* [TASK TO CARRY OUT]: Reproduce nothing but the closing run of lines: the line with "This screenshot has height=768, width=1252." and each line that follows it to the end of the data.
:: PROVIDED DATA ::
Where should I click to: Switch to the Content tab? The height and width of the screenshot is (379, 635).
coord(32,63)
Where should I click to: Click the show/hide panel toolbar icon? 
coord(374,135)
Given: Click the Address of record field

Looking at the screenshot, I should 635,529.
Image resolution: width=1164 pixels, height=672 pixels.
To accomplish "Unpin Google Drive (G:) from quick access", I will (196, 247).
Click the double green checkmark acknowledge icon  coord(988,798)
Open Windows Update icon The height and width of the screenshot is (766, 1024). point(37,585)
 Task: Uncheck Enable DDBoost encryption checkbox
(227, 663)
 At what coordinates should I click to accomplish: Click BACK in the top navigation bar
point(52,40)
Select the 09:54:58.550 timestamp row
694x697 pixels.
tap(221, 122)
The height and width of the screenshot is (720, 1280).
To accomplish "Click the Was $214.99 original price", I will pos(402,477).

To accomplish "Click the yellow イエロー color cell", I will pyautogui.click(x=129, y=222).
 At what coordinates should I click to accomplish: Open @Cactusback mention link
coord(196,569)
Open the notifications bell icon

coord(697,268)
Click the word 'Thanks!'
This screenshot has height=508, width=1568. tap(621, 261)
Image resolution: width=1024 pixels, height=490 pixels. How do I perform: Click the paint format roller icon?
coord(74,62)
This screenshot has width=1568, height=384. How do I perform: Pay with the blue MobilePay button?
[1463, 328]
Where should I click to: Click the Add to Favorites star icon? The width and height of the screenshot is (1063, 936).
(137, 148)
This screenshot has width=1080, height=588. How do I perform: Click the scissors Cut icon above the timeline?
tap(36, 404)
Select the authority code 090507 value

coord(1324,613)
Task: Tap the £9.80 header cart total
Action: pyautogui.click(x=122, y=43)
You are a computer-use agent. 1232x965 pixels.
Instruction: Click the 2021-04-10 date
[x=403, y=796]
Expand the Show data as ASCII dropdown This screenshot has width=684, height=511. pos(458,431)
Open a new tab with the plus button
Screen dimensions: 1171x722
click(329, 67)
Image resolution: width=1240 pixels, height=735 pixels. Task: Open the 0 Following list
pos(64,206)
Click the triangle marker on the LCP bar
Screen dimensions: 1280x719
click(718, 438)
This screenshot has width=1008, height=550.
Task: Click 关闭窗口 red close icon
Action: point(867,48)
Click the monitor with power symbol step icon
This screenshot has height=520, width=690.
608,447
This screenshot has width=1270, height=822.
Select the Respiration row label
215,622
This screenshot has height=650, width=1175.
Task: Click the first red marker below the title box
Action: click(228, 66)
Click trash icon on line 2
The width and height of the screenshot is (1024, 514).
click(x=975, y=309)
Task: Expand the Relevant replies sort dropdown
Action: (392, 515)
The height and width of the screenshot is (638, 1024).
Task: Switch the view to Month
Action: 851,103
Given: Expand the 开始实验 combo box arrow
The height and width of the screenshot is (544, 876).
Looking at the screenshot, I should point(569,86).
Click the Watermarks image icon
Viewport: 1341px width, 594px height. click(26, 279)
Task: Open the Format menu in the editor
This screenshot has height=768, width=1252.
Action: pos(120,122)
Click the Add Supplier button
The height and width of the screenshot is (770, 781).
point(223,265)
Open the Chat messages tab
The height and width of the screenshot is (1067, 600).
:::
* [TASK RESULT]:
This screenshot has height=768, width=1252.
Action: pos(120,122)
Click the Add Supplier button
The height and width of the screenshot is (770, 781).
point(223,265)
Open the Chat messages tab
The height and width of the screenshot is (1067, 600).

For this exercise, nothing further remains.